EXERCISE DESCRIPTION – The lines to reproduce run from the one containing "Links (63, 102)" to the end of the listing. Reproduce them exactly, both ends included, and nothing else.
*** Opening EXCERPTED RECORDS ***
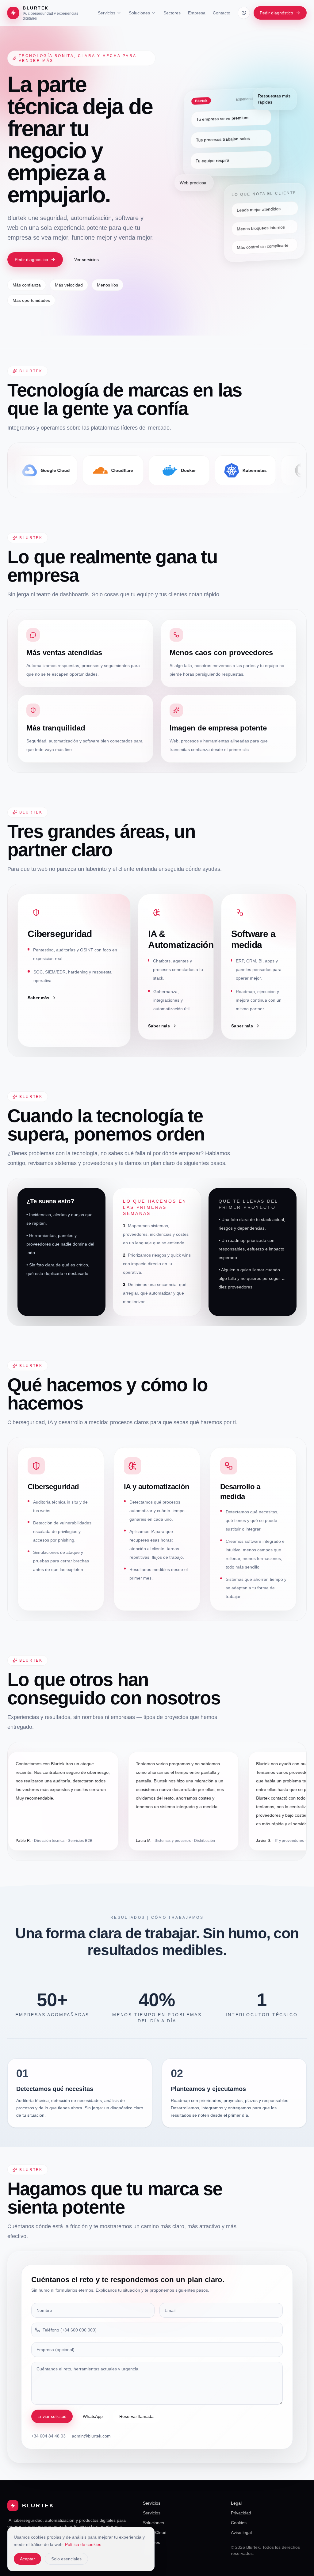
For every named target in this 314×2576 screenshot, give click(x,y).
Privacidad (241, 2512)
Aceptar (27, 2558)
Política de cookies (83, 2544)
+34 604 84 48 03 (48, 2436)
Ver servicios (86, 259)
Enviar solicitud (52, 2416)
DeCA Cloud (155, 2532)
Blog (147, 2552)
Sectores (172, 12)
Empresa (196, 12)
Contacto (221, 12)
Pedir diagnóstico (276, 12)
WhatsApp (93, 2416)
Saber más (38, 997)
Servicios (106, 12)
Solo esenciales (66, 2558)
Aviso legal (241, 2532)
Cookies (239, 2522)
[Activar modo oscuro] (244, 13)
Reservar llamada (136, 2416)
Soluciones (139, 12)
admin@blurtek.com (91, 2436)
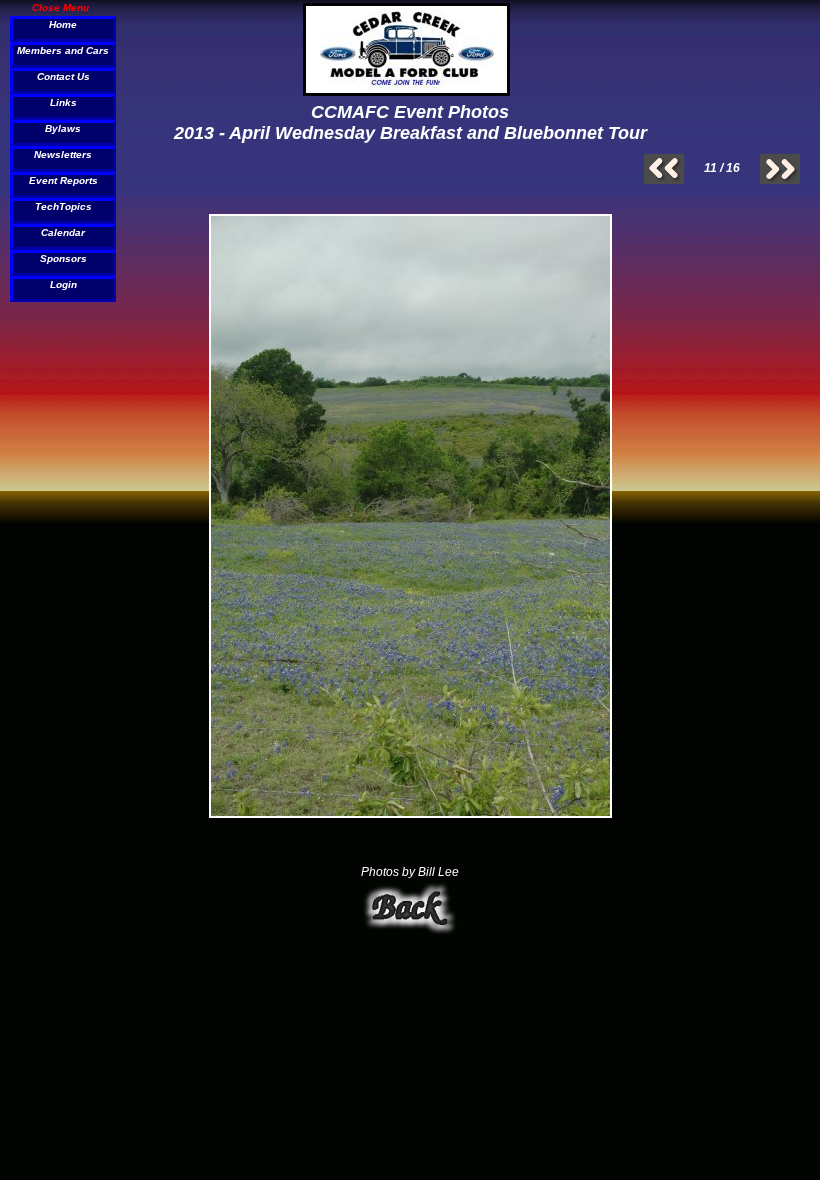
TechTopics (63, 206)
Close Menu (60, 7)
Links (63, 102)
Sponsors (63, 258)
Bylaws (63, 128)
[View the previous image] (664, 169)
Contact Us (63, 76)
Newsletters (63, 154)
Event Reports (63, 180)
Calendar (63, 232)
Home (63, 24)
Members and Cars (63, 50)
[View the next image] (780, 169)
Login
*** Closing EXCERPTED RECORDS ***
WRITTEN SOLUTION –
Links (63, 102)
Sponsors (63, 258)
Bylaws (63, 128)
[View the previous image] (664, 169)
Contact Us (63, 76)
Newsletters (63, 154)
Event Reports (63, 180)
Calendar (63, 232)
Home (63, 24)
Members and Cars (63, 50)
[View the next image] (780, 169)
Login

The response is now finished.